Given a basis $\mathfrak{B}=\{b_1, b_2, \cdots, b_n\}$ of $\mathbb{R}^n,$ the lattice generated by $\mathfrak{B}$ is the set of all linear combinations with integer coefficients: $$m_1b_1+m_2b_2+\cdots+m_nb_n,\qquad (m_1, m_2, \cdots, m_n)\in\mathbb{Z}^n.$$
Absolute value of the determinant of the vectors in $\mathfrak{B}$ (taking as columns) is called the covolume of the lattice.
It is not difficult to see that the generating basis of a lattice is no unique. However, it says that covolume of a lattice is an invariant.
Can someone give me a simple and rigorous explanation for this fact?
Best Answer
Let $B=(b_1,\dots,b_n)$ and $C=(c_1,\dots,c_n)$ be two bases that generate the same lattice. That means that every $c_i$ can be expressed as linear-combination of the $b_i$'s. Furthermore, the coefficients of this linear-combination must be integers. The same works the otherway around, expressing the $b_i$'s in terms of $c_i$'s.

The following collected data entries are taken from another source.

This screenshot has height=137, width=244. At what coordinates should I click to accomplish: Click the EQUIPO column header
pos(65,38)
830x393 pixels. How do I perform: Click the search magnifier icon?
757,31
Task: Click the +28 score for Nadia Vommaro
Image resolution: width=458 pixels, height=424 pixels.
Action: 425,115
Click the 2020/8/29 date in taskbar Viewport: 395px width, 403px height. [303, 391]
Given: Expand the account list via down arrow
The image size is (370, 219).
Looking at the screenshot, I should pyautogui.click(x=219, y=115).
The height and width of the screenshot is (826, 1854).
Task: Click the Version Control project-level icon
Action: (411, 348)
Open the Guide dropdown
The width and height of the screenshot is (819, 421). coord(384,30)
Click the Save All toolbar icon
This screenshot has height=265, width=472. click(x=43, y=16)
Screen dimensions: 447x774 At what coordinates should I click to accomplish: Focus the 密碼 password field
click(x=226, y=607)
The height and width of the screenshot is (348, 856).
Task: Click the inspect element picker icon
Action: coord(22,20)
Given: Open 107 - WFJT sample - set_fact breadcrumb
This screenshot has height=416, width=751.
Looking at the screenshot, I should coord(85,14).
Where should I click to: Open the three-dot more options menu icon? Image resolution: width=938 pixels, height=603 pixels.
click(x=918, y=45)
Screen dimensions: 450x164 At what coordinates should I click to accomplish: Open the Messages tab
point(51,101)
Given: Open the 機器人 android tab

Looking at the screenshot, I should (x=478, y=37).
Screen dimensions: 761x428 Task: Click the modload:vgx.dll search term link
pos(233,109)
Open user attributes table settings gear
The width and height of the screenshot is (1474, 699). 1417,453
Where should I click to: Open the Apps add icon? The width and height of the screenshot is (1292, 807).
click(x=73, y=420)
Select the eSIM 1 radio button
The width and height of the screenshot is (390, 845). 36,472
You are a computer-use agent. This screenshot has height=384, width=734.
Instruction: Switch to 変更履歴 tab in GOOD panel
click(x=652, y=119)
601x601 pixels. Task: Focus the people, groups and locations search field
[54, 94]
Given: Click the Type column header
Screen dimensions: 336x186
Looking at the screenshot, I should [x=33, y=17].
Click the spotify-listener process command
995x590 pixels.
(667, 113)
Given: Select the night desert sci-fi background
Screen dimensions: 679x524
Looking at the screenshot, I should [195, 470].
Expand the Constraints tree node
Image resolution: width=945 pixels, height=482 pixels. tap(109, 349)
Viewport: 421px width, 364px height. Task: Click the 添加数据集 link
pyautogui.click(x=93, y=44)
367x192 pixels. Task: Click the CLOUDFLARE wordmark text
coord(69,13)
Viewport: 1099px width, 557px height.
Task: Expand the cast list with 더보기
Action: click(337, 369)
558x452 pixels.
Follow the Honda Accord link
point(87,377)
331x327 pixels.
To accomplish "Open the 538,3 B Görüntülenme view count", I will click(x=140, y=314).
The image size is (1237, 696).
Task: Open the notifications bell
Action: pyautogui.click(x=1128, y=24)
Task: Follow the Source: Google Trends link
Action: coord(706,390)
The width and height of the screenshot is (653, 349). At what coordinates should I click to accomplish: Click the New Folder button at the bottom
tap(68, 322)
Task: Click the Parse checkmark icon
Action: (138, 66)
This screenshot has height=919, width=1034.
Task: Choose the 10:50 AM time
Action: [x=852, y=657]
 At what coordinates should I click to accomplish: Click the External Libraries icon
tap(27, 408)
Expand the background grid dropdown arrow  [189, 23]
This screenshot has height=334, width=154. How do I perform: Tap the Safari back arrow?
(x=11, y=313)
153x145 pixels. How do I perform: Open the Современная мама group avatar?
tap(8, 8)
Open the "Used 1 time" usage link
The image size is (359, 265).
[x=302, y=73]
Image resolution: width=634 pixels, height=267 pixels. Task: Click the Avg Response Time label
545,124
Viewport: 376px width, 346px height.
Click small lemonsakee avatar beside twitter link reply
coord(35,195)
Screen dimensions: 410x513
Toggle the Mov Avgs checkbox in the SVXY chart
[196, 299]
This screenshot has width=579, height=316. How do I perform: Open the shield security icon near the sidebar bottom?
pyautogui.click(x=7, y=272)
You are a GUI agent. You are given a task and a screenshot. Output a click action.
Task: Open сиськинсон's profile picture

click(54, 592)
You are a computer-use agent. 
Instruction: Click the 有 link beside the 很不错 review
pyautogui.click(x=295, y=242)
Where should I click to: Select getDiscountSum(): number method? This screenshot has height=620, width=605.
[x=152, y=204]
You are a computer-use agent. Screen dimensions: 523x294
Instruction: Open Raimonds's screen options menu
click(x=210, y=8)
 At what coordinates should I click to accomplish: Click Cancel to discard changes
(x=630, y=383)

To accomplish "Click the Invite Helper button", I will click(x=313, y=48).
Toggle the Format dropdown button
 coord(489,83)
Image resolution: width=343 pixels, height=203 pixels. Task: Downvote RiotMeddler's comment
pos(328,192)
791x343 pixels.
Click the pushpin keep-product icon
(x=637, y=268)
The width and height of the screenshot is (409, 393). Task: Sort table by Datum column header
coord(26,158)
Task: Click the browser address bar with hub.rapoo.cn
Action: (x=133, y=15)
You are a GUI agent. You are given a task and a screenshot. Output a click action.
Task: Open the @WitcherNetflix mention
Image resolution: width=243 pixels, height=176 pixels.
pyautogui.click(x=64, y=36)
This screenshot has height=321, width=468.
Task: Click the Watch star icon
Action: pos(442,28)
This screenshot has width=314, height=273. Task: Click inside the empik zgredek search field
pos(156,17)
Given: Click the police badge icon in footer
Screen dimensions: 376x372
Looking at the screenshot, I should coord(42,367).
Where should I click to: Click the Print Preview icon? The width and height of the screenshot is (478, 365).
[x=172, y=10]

Now we interpret $B$ and $C$ as real $n\times n$ matrices. By the above argument, there is an invertible matrix $U$, such that such that $UB=C$, and therefore \begin{align}\det{U}\det{B}=\det{C}\end{align}
Now What is $\det U$? The entries of $U$ and $U^{-1}$ are all integers. Therefore both $\det{U}$ and also $\det U^{-1}=\frac{1}{\det{U}}$ must be integers. This can only be true if $\det U=\pm1$. Therefore \begin{align} |\det{B}|=|\det{C}| \end{align}